Briefings TJM Briefing: Comprehensive and Progressive Agreement for a Trans-Pacific Partnership

Briefings
READING TIME 30 mins mins

TJM Briefing: Comprehensive and Progressive Agreement for a Trans-Pacific Partnership

On March 31st the UK announced that it had reached an agreement with existing member states to accede to the Comprehensive and Progressive Agreement for a Trans-Pacific Partnership (CPTPP). However the CPTPP is unlikely to deliver for important domestic and international objectives because:

  • The prospective economic gains from joining the bloc are tiny. Accession is estimated to add 0.08%, to UK GDP “in the long run”, the equivalent of £27.73, or around ten cups of coffee, per person per year.
  • The UK already has bilateral deals with nine of the eleven CPTPP member states, it is unclear to what extent the CPTPP adds value beyond these deals.
  • The UK is joining an existing deal, with very limited ability to amend it to reflect UK priorities.
  • CPTPP could undermine the UK’s commitments on climate change. The deal will increase climate emissions and the UK has acceded to Malaysia’s demand to lower tariffs on palm oil to zero.
  • UK farming standards could come under pressure from accession to this agreement.
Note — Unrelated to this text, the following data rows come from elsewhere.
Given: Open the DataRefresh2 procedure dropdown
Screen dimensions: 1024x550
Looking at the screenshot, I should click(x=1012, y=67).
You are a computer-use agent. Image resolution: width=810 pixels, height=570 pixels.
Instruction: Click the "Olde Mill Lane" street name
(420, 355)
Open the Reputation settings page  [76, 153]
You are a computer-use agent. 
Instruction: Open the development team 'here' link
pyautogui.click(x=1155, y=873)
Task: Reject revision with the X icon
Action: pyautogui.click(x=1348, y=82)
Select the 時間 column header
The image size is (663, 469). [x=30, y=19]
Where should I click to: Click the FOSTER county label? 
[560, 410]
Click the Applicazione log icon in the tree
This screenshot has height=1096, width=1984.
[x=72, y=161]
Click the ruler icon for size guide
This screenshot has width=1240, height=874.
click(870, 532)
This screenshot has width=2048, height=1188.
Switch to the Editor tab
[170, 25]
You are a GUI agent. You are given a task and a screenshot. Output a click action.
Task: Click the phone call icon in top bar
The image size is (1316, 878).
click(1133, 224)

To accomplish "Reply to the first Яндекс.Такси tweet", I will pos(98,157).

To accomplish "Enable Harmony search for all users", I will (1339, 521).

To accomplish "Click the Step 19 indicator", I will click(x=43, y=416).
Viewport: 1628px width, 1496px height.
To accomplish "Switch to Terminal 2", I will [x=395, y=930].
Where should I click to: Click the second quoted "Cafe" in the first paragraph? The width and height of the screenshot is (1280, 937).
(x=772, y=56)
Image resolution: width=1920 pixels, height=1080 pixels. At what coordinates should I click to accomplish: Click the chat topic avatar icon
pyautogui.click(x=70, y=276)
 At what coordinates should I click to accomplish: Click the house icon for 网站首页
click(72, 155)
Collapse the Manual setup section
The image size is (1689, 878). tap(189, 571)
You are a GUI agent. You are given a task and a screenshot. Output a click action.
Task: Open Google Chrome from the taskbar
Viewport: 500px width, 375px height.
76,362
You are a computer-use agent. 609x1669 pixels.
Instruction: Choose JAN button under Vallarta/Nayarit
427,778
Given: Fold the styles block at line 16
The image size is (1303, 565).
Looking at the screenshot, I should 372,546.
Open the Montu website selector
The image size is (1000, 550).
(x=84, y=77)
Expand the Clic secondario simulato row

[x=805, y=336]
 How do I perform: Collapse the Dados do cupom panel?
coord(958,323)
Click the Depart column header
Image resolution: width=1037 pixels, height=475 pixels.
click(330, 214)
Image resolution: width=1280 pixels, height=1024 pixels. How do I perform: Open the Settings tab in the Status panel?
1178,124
UK pesticide standards could be undermined: 119 pesticides are allowed for use in one or more CPTPP members that have been banned in the UK.
  • The UK-Australia Free Trade Agreement (FTA) is viewed as a precedent for UK commitments under CPTPP, and countries including Canada and Mexico have therefore been seeking zero tariffs on agricultural goods, increasing the detrimental impact for UK farming.
  • Priorities for developing countries have been sidelined in CPTPP. It contains provisions such as a requirement to sign up to the International Convention for the Protection of New Varieties of Plants (UPOV91), to investment liberalisation and protection and to liberalise government procurement which developing countries have long resisted.
  • CPTPP includes countries with poor records on human rights, including Brunei, Mexico and Vietnam with only weak provisions on labour rights in the deal itself.
  • The impacts of provisions in areas such as agriculture and procurement are deeply gendered, potentially pushing women, who are the majority of small-scale, subsistence farmers, to compete against large scale agribusiness, and posing a threat to the provision of freely accessible public services.
  • CPTPP contains ISDS mechanisms and the UK has agreed to apply these provisions with all but two member countries, significantly increasing opportunities for investors to challenge government policy making, particularly those from the UK, Japan and Canada.
  • It is unlikely that the agreement will be subject to proper parliamentary scrutiny. The precedent for this was set by the passage of the UK-Australia FTA. Despite assurances that agreements were unlikely to pass without a debate in parliament, no debate was given during the time allotted under the Constitutional Reform and Governance (CRaG) Act.

For the above reasons, TJM is calling for the UK to halt the accession process to the CPTPP. We believe that the UK should rethink its approach to trade so that UK policy is fully aligned with commitments on human rights, gender equality, climate, the environment and the SDGs and overhaul its processes for public engagement and parliamentary scrutiny.